In 1993, the IMSA Camel GT series made its only visit to the Atlanta Motor Speedway for the Atlanta Grand Prix, a race featuring the louder-than-thunder closed-cockpit GTP cars in their final year of competition. The race was run on a specially-designed infield road course that had been built the year previous on top of the oval. That race was won by the Toyota Eagle out of Dan Gurney’s All American Racers stable and driven by Argentina’s Juan Manuel Fangio II, the nephew of the Formula One legend from the 50s.
Television: Atlanta one of NASCAR’s first consistently-televised races
These days, NASCAR is a staple on television. Sunday’s race will be aired on the FOX Network across the country, and by assorted networks around the world. The race will be one of 36, and each of them is aired across America and worldwide by NASCAR’s television partners.

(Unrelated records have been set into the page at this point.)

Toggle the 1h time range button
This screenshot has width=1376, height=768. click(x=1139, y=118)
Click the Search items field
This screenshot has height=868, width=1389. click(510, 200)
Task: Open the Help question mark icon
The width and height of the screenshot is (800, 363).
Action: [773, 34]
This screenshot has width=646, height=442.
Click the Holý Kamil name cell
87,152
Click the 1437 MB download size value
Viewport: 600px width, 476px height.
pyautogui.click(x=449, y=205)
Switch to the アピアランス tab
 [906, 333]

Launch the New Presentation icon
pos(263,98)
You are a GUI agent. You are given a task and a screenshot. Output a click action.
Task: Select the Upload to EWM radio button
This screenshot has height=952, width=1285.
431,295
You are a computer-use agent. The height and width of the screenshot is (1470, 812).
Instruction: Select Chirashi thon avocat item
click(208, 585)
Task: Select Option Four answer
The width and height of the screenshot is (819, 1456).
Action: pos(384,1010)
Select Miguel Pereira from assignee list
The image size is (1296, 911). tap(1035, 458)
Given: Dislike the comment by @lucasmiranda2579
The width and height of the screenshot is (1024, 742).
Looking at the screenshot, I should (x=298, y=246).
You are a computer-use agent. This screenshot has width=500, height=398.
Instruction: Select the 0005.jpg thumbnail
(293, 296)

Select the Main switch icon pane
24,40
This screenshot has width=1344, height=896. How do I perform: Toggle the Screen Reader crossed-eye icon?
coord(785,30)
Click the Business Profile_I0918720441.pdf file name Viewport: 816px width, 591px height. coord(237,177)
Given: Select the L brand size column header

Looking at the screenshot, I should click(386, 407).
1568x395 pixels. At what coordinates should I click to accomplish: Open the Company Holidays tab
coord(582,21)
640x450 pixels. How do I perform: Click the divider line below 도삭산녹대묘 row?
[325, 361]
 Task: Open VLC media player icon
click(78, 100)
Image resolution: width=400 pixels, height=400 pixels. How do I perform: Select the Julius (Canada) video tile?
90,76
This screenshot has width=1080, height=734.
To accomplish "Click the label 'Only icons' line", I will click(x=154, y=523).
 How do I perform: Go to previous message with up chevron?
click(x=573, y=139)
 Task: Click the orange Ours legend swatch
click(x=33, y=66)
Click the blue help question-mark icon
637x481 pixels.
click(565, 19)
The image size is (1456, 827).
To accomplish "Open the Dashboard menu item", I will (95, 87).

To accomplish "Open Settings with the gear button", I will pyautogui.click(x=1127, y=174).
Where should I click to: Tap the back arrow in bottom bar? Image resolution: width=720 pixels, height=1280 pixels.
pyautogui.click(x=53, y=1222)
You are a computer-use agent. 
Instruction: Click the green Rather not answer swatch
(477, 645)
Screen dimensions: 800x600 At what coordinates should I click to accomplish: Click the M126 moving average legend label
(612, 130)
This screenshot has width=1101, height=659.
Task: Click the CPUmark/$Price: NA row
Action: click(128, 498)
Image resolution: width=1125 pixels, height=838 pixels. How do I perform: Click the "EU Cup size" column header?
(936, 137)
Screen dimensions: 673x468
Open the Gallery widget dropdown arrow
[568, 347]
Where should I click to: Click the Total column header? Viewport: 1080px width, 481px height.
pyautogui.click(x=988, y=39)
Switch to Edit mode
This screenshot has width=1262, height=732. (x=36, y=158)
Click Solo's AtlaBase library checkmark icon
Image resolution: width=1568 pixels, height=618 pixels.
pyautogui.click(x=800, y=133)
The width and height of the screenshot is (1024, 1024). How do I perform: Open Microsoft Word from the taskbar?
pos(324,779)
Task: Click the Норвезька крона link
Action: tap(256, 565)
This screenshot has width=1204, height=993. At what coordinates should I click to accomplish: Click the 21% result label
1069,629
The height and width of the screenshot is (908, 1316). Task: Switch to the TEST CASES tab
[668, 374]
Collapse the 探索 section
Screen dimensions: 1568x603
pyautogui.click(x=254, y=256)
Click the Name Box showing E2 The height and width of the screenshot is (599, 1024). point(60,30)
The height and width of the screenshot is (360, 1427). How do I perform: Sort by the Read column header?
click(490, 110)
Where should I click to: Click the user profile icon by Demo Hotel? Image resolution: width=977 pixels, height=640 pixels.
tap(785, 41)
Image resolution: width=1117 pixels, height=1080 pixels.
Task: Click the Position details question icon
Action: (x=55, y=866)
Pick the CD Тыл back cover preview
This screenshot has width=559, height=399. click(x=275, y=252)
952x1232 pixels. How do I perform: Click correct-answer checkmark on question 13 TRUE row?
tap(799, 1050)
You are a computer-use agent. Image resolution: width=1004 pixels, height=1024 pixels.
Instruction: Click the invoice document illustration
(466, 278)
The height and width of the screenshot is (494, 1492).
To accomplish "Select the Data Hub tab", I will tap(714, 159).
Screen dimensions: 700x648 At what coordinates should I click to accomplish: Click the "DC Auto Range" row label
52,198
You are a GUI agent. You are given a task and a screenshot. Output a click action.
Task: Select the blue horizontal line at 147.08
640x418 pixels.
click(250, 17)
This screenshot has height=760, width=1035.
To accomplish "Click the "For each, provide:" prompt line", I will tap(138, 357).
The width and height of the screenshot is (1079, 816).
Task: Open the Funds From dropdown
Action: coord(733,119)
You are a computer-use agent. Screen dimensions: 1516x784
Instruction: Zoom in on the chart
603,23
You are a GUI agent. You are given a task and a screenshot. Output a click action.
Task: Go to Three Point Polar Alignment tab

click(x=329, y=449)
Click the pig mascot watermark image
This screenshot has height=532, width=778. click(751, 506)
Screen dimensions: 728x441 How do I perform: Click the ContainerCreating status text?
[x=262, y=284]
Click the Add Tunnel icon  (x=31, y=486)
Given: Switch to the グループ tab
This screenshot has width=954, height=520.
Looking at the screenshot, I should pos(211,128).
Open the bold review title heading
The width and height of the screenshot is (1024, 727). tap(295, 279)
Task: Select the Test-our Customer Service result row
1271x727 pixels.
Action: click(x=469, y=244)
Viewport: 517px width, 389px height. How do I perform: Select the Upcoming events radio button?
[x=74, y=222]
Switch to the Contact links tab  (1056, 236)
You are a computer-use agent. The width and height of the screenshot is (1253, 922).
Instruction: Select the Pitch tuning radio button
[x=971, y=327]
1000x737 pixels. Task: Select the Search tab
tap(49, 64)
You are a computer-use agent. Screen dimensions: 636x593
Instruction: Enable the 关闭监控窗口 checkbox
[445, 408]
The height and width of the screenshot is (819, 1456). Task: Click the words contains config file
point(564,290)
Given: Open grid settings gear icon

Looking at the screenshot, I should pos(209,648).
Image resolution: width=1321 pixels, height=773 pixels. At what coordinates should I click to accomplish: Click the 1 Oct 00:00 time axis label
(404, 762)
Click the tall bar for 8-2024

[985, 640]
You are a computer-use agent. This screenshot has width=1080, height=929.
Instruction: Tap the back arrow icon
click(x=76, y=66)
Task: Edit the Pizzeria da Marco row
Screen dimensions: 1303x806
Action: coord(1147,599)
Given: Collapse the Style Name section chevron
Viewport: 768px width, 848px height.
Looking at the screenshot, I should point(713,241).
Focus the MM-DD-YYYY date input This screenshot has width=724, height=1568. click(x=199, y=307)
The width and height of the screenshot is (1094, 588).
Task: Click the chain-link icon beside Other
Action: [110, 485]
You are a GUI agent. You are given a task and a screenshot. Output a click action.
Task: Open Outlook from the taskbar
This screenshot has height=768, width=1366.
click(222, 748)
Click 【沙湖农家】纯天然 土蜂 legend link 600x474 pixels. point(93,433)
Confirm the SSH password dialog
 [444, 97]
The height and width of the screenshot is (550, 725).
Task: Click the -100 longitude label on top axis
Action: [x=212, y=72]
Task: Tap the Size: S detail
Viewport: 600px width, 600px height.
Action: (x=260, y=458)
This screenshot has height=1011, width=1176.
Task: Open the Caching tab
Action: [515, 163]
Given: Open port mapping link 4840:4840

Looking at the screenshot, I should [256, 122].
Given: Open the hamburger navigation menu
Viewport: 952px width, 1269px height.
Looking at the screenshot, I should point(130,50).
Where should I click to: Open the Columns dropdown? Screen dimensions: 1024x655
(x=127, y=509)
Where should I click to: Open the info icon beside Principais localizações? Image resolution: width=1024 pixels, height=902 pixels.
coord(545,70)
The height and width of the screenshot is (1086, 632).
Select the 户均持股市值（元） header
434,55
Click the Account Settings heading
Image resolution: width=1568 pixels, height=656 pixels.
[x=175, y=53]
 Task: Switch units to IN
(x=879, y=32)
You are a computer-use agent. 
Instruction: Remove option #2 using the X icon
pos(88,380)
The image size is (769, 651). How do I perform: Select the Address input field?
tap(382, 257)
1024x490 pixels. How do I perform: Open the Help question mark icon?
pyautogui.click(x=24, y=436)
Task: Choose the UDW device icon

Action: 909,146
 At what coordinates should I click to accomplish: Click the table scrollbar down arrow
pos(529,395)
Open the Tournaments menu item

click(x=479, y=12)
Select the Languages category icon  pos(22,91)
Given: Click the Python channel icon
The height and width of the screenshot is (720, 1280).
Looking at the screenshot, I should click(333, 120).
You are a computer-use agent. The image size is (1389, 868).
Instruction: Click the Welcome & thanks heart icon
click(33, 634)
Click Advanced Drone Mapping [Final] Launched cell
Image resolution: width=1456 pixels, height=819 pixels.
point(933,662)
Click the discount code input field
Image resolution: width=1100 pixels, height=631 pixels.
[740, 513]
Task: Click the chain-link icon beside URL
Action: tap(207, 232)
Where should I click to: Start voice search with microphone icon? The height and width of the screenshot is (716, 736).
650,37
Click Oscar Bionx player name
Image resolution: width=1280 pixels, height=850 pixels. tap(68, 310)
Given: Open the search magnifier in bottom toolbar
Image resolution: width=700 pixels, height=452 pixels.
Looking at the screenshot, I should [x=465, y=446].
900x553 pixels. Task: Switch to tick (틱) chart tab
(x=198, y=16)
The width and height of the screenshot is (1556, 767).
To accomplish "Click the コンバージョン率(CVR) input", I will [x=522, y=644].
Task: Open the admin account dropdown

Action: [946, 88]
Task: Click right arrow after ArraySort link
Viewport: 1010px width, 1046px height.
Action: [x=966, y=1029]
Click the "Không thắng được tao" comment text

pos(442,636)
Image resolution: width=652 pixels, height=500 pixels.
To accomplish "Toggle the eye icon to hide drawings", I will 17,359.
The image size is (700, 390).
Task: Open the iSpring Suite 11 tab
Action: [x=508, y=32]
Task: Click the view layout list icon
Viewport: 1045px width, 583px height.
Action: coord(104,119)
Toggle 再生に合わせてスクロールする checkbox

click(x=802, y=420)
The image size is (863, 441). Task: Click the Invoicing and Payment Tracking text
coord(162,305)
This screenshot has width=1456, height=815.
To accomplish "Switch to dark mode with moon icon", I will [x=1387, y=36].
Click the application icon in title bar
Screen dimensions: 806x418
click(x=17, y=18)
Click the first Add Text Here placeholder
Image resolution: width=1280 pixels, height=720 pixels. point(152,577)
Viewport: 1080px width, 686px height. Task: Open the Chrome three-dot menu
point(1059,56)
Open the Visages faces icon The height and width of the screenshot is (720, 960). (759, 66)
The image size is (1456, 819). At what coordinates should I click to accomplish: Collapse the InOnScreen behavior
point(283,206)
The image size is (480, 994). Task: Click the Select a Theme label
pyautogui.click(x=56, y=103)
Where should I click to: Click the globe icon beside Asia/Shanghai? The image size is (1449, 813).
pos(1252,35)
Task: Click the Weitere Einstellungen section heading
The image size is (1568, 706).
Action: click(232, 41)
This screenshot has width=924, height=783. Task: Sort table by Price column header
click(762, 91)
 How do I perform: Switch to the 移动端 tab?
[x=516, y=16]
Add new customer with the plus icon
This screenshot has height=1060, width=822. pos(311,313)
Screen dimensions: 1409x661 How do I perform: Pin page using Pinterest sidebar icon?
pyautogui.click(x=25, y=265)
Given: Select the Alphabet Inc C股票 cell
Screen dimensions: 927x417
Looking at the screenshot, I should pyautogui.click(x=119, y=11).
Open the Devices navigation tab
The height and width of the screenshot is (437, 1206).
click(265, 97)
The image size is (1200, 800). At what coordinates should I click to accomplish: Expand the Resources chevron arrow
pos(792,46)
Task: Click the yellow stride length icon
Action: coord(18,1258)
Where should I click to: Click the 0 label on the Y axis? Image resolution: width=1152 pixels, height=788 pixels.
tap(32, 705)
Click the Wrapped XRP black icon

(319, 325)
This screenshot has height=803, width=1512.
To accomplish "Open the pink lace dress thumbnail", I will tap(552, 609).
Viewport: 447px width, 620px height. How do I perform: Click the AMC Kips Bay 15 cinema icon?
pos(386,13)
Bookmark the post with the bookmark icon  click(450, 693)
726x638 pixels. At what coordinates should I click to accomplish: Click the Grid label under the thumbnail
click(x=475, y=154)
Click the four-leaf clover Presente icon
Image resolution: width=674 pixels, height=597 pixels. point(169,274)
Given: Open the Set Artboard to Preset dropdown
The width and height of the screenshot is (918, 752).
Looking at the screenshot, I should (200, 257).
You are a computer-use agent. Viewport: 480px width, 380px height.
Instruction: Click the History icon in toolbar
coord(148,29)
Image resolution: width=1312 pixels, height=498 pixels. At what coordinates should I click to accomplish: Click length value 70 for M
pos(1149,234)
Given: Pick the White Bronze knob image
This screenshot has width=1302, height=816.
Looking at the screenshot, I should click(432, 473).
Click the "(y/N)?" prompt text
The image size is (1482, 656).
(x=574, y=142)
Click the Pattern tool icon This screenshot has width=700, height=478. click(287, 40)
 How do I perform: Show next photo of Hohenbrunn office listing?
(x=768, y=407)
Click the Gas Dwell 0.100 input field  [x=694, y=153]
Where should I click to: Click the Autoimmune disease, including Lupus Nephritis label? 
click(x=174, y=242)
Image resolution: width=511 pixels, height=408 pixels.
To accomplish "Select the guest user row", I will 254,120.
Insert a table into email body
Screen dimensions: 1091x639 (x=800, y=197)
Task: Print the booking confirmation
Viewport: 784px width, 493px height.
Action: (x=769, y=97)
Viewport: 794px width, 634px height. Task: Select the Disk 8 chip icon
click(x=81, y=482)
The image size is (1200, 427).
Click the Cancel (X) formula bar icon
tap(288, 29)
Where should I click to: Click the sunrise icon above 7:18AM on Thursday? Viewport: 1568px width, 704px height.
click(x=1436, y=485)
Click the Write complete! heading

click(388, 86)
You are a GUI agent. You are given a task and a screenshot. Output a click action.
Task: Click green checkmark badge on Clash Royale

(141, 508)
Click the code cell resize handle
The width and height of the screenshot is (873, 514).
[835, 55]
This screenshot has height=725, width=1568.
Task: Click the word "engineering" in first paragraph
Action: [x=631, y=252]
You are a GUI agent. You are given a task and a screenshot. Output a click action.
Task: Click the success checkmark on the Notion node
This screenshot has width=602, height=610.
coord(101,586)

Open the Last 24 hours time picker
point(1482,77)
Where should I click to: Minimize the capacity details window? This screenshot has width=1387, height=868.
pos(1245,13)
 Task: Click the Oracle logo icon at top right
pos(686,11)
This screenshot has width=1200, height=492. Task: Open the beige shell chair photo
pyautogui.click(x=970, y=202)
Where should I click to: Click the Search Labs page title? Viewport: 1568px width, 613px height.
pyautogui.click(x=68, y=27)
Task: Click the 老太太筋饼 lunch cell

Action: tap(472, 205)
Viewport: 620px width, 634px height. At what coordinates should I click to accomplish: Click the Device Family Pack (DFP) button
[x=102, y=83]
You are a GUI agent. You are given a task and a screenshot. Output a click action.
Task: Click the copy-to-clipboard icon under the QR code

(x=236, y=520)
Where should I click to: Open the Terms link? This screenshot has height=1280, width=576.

When the track, then known as the Atlanta International Raceway, was in its formative years, things were vastly different.
Many races went without television coverage or even radio coverage. The only way for a fan to find out where his or her favorite driver finished in a Grand National race would be in their local newspaper.
Atlanta was a notable exception. In the 1960s, the race was a regular stop on ABC’s Wide World of Sports, albeit in highlight form. Race fans nationwide would tune to watch the highlights of action in Hampton mixed in with events such as the World Ice Dancing Championship and the National Platform Tennis Championship, as was the case in 1969.
Eventually, tape-delayed highlights of racing gave way to live start-to-finish coverage of the races, and Atlanta was a part of ABC’s racing schedule until 2000, except in 1993, when the Storm of the Century rolled through the area the week of the Atlanta race. That year, the race was aired by what was then known as the Nashville Network, a regular broadcaster of NASCAR races at the time.
Since 2001, fans across America have tuned into their local FOX station to watch the action on the Hampton oval and will do so this Sunday at 2 p.m. for the Folds of Honor QuikTrip 500.